Sex, Violence, and Vulgarity: Reclaiming the Female Body in French Art
For travelers seeking an interlude from active life in the form of life on canvas, look no further than the Centre Pompidou in Paris. But beware: the concept of the current exhibition, ‘Women Artists’ (Artistes Femmes), is neither for the faint of heart nor for the faint of stomach. Installed in May 2009, many of the pieces, which include painting, sculpture, mixed media, photography and video, are sexually charged, violent and vulgar. This isn’t an insensitive analysis. In fact, the significance of the work is embodied in its aesthetic crudeness-the pieces reveal women exploring their bodies in ways that only men have previously done, and thus reclaiming their figures and bodily experiences.
The exhibition is divided into eight themes, but the overriding objective in all of the pieces is the art of redefinition. Until several decades ago, art created by women was largely unrepresented in major museums. Thus, the concept of devoting an exhibition exclusively to women is by nature redefining the world of modern art: grabbing the audience, shaking it by the shoulders, and exclaiming: yes, women can do that too…

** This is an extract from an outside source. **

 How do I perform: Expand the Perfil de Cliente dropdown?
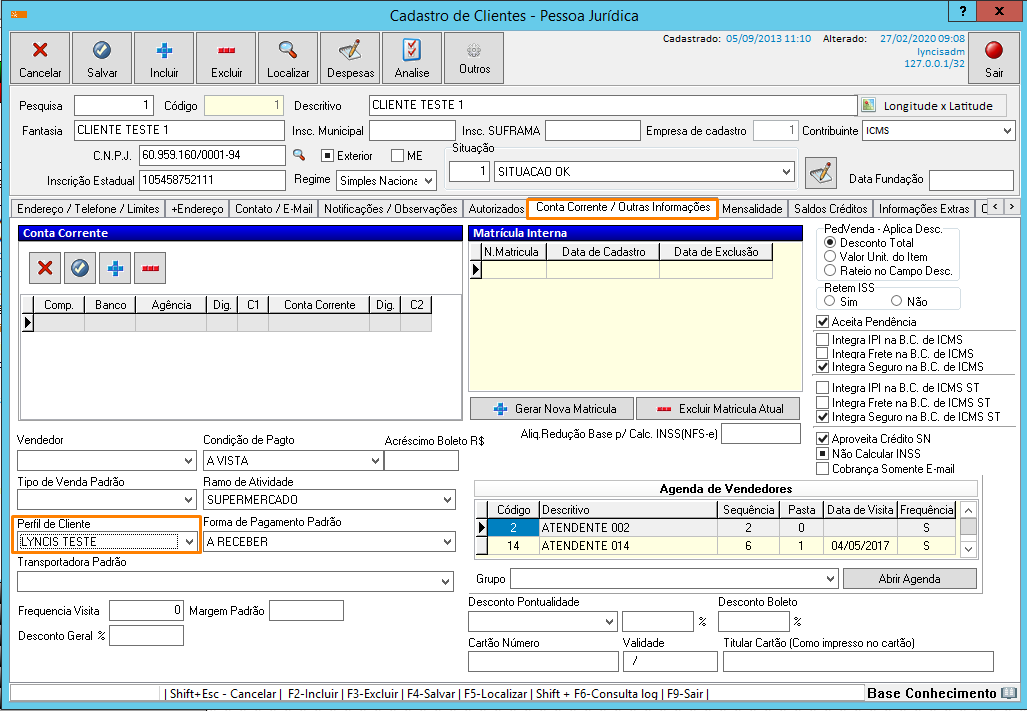[189, 541]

The oeuvres I found most stimulating were those that did not shy away from abrasive or shocking images. One example is Francoise Janicot’s photograph “L’enconnage” (Sexual Act), displayed in the Corps Slogan (Activist Body) section, which shows a human head wrapped entirely in string, the skin and facial features masked. According to an explanation, the piece depicts Janicot herself tied up, a commentary on the difficulties of being at once a mother, wife and artist in the 1970s. In using physical discomfort to convey the woman’s role at that time, she elicits empathy in the viewer.
Other, much more explicit pieces included my personal favorite, Evelyne Axell’s “Le Retour de Tarzan” (“The Return of Tarzan”), completed in 1972 and displayed in Feu Volonte (Free Fire). This piece was inspired by pop media featuring bright neon colors and images which are layered, so that certain facets of the piece seem to be raised from the rest of the work. The woman is in the foreground, lying with her nipples exposed and caressing a docile lion and a ‘slippery fish sliding between her legs’ (as the plaque erotically informs the viewer).
A blog about Axell and “Le Retour de Tarzan” (http://elles.centrepompidou.fr) describes her artwork as “modernity relying on her body-on the pleasure derived from an active female sexuality…[using] radical employment of the pin-up-pop culture’s misogynist staple of the sexual woman-in its most pornographic manifestations…as an emblem of active female sexuality.”
Whereas the first piece is Janicot’s dialogue with herself-a tangible depiction of the pressure she felt while trying to juggle several societal roles in a society that did not credit her trials, the second piece is Axell’s effort to reclaim the female body for women in general. While men have been exploring the female body physically and visually through art for centuries, women have contributed little to their own image. Since the conception of Christianity, the woman has been viewed as malicious and deceptive, the cunning Eve to the unassuming Adam (or else the ‘just play dumb’ Adam who’s slipping you GHB at the bar). Axell’s piece colorfully and poignantly suggests that women are in fact no higher or lower than men, they want sex too-but more importantly, they know when they want it.
These images of violence, discomfort and flagrant sex are rarely images that women willingly use in self-descriptive art. Yet, in this exhibition, women artists reclaim and redefine their bodies, societal roles, and sex in art as a femaleexperience and not merely one imposed upon females by men and a patriarchal arrangement. By reshaping social dialogue, these artists give the woman’s perspective an active voice.